### TASK OBJECTIVE
Exactly as written, retype all of the records that come next.

[[ DATASET open ]]

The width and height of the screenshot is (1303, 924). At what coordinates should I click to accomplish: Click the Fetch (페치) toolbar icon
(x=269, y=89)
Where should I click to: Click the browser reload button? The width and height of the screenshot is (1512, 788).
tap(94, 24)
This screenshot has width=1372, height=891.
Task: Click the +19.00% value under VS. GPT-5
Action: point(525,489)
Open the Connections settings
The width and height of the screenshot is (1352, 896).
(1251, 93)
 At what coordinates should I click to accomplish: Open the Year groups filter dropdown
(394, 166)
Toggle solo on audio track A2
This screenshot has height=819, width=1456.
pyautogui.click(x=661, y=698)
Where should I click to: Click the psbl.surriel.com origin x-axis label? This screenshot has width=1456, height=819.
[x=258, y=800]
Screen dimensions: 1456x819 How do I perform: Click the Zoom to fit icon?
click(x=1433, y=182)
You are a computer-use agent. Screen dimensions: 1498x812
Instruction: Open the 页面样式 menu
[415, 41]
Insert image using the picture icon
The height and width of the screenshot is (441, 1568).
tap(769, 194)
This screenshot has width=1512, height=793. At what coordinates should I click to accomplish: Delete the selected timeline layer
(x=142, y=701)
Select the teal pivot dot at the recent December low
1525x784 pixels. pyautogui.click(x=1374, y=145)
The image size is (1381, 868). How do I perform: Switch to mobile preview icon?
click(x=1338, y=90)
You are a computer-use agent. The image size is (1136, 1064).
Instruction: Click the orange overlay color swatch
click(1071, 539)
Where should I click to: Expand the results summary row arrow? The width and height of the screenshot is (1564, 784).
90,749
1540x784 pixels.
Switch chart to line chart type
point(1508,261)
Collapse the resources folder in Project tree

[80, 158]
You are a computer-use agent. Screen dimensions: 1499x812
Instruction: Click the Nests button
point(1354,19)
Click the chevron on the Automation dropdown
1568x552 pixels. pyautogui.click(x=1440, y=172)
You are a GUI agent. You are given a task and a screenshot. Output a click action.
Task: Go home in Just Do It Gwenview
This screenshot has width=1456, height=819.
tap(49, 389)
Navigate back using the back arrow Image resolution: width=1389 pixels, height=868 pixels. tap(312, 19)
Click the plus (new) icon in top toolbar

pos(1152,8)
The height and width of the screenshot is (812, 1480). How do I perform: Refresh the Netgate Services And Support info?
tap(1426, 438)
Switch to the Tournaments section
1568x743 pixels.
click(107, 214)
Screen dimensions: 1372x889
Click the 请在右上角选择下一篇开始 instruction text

[[ DATASET closed ]]

### TASK SOLUTION
The width and height of the screenshot is (1303, 924). At what coordinates should I click to accomplish: Click the Fetch (페치) toolbar icon
(x=269, y=89)
Where should I click to: Click the browser reload button? The width and height of the screenshot is (1512, 788).
tap(94, 24)
This screenshot has width=1372, height=891.
Task: Click the +19.00% value under VS. GPT-5
Action: point(525,489)
Open the Connections settings
The width and height of the screenshot is (1352, 896).
(1251, 93)
 At what coordinates should I click to accomplish: Open the Year groups filter dropdown
(394, 166)
Toggle solo on audio track A2
This screenshot has height=819, width=1456.
pyautogui.click(x=661, y=698)
Where should I click to: Click the psbl.surriel.com origin x-axis label? This screenshot has width=1456, height=819.
[x=258, y=800]
Screen dimensions: 1456x819 How do I perform: Click the Zoom to fit icon?
click(x=1433, y=182)
You are a computer-use agent. Screen dimensions: 1498x812
Instruction: Open the 页面样式 menu
[415, 41]
Insert image using the picture icon
The height and width of the screenshot is (441, 1568).
tap(769, 194)
This screenshot has width=1512, height=793. At what coordinates should I click to accomplish: Delete the selected timeline layer
(x=142, y=701)
Select the teal pivot dot at the recent December low
1525x784 pixels. pyautogui.click(x=1374, y=145)
The image size is (1381, 868). How do I perform: Switch to mobile preview icon?
click(x=1338, y=90)
You are a computer-use agent. The image size is (1136, 1064).
Instruction: Click the orange overlay color swatch
click(1071, 539)
Where should I click to: Expand the results summary row arrow? The width and height of the screenshot is (1564, 784).
90,749
1540x784 pixels.
Switch chart to line chart type
point(1508,261)
Collapse the resources folder in Project tree

[80, 158]
You are a computer-use agent. Screen dimensions: 1499x812
Instruction: Click the Nests button
point(1354,19)
Click the chevron on the Automation dropdown
1568x552 pixels. pyautogui.click(x=1440, y=172)
You are a GUI agent. You are given a task and a screenshot. Output a click action.
Task: Go home in Just Do It Gwenview
This screenshot has width=1456, height=819.
tap(49, 389)
Navigate back using the back arrow Image resolution: width=1389 pixels, height=868 pixels. tap(312, 19)
Click the plus (new) icon in top toolbar

pos(1152,8)
The height and width of the screenshot is (812, 1480). How do I perform: Refresh the Netgate Services And Support info?
tap(1426, 438)
Switch to the Tournaments section
1568x743 pixels.
click(107, 214)
Screen dimensions: 1372x889
Click the 请在右上角选择下一篇开始 instruction text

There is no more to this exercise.